Erstellt am 03. Mai 2016, 05:04

von Anita Kiefer

NÖ will Geschäfte mit Iran. Eine niederösterreichische Delegation stattete dem Iran einen viertägigen Besuch ab, um Geschäfte für die mitgereisten NÖ Unternehmen anzubahnen.

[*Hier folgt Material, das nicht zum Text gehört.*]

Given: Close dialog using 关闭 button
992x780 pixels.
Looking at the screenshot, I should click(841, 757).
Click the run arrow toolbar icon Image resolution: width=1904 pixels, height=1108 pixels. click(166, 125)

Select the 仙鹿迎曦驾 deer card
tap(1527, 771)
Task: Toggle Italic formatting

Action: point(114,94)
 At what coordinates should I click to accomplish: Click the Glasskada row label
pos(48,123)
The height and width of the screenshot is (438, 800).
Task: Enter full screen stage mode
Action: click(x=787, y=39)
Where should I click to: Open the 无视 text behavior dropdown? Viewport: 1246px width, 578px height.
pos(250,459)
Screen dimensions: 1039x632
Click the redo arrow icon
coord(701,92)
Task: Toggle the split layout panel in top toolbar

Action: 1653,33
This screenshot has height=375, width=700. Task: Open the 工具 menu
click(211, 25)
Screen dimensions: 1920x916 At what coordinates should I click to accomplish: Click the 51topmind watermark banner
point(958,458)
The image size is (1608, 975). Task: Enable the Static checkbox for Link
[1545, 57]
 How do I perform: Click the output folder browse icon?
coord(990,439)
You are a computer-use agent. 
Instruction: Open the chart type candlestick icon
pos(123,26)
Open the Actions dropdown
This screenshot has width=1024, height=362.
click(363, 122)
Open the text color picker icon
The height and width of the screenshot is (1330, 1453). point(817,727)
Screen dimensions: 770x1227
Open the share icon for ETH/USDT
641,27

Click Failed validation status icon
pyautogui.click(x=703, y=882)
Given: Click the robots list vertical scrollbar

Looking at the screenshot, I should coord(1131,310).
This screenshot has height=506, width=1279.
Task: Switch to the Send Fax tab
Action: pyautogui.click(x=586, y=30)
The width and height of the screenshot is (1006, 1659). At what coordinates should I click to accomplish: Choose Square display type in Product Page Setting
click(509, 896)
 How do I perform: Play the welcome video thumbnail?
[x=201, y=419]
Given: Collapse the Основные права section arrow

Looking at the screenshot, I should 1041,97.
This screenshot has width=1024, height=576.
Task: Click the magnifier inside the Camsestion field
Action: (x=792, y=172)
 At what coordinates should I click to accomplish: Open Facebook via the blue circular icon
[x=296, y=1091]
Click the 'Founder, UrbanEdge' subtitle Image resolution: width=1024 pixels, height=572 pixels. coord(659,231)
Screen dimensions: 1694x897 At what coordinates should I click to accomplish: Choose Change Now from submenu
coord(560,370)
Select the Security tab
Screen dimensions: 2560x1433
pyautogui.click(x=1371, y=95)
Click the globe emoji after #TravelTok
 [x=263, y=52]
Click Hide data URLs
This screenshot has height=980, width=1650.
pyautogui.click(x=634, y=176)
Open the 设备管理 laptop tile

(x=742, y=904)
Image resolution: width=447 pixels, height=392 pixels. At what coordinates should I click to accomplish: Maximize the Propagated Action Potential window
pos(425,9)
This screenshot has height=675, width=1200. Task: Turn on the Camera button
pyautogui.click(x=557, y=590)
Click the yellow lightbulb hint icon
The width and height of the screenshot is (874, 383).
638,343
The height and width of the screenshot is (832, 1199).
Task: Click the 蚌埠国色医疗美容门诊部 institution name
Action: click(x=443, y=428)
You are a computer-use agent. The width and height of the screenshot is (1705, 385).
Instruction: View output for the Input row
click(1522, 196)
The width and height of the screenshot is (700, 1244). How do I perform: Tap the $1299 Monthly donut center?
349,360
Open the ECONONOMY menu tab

Wirtschaftslandesrätin Petra Bohuslav war im Iran gefragte Interviewpartnerin für zahlreiche Fernsehstationen.  |  NOEN, Anita Kiefer

Iran. Dieses Land wird gerne mit Schah Reza Pahlavi, mit strengen Kleidungsvorschriften für Frauen und mit der Historie der Perser in Verbindung gebracht. Seit der Aufhebung der Atomsanktionen vor einigen Monaten ist das Land aus einem anderen Grund interessant geworden: Wirtschaftdelegationen aus der ganzen Welt pilgern in den Iran, um auf diesem Markt die Grundsteine für wirtschaftliche Beziehungen zu legen. Eine Delegation von 30 NÖ Unternehmen, angeführt von Wirtschaftslandesrätin Petra Bohuslav (VP), war eine davon. Bohuslav sieht in den Bereichen Maschinen- und Anlagenbau, Bauwesen sowie Energie- und Umwelttechnologie Potenzial für NÖ Unternehmen im Iran.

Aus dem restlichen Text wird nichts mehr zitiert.